Requirements:
Arrange the lines from the one containing "Task: Click into the Target Point text area" through the end of the rows as a Markdown table with the columns No. and Line, giving each line a number and skipping blank lines. Leave the pictures out of the answer.

Data listing:
--------------------------------------------------

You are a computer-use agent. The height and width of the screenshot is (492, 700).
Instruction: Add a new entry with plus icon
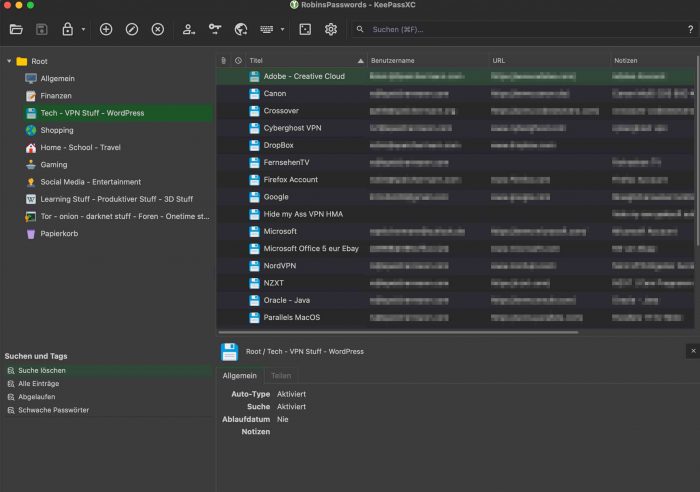click(106, 30)
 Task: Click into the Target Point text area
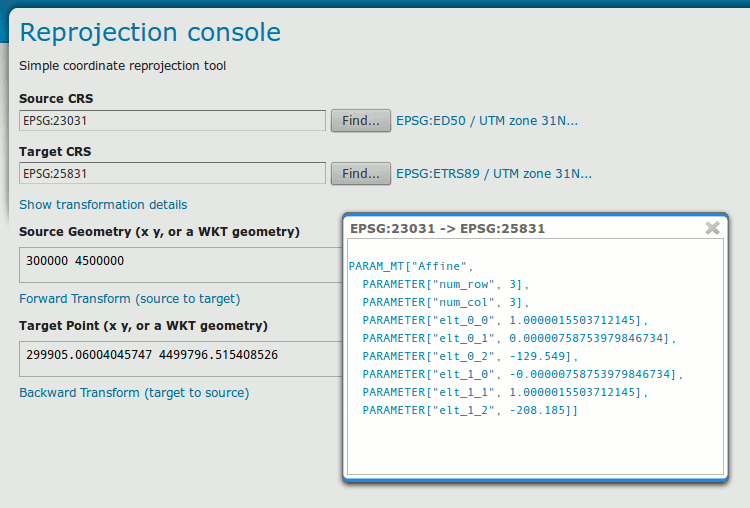[x=180, y=358]
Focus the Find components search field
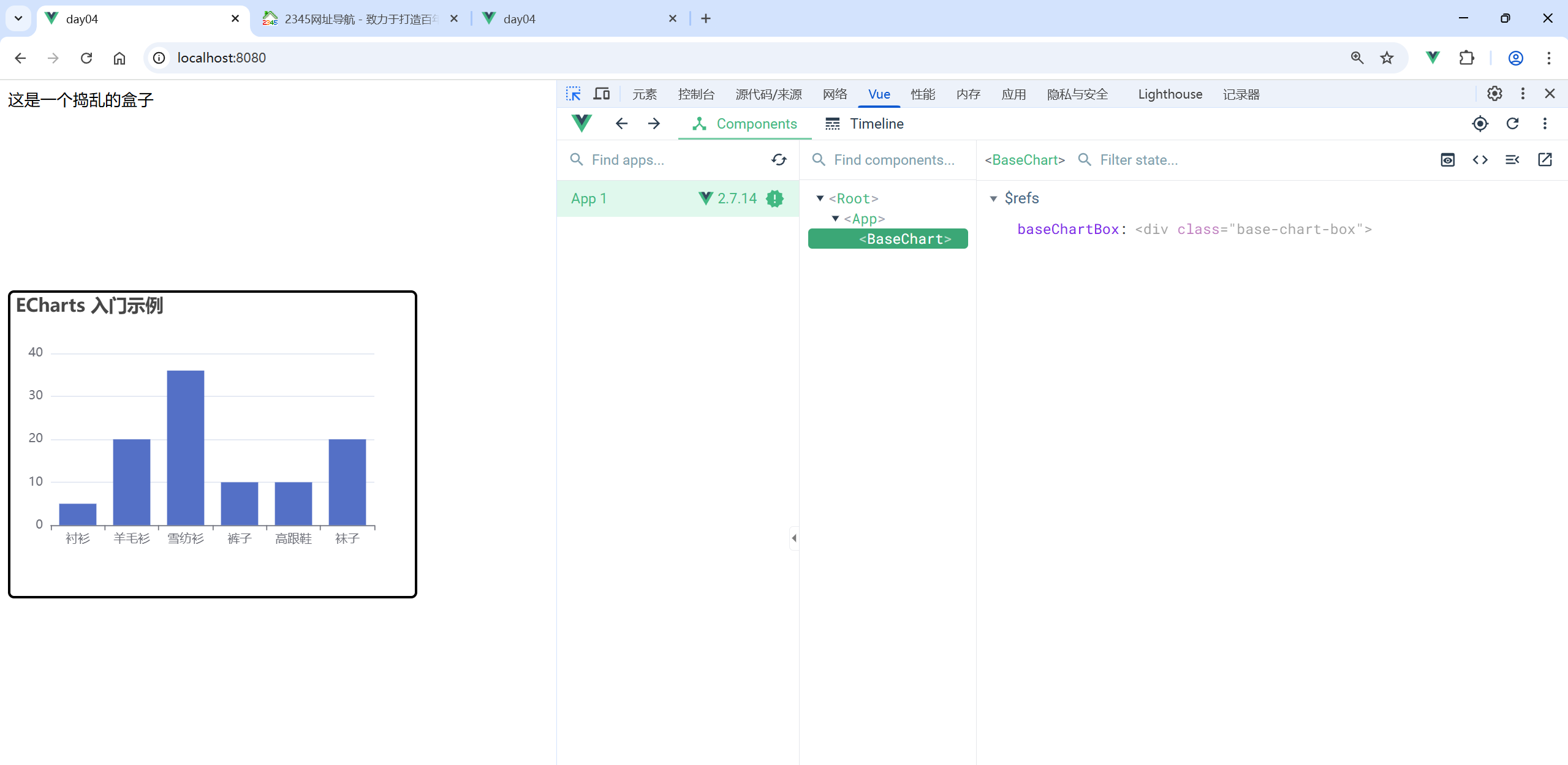This screenshot has width=1568, height=765. point(894,160)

--------------------------------------------------

Right answer:
| No. | Line |
|---|---|
| 1 |  Task: Click into the Target Point text area |
| 2 | [x=180, y=358] |
| 3 | Focus the Find components search field |
| 4 | This screenshot has width=1568, height=765. point(894,160) |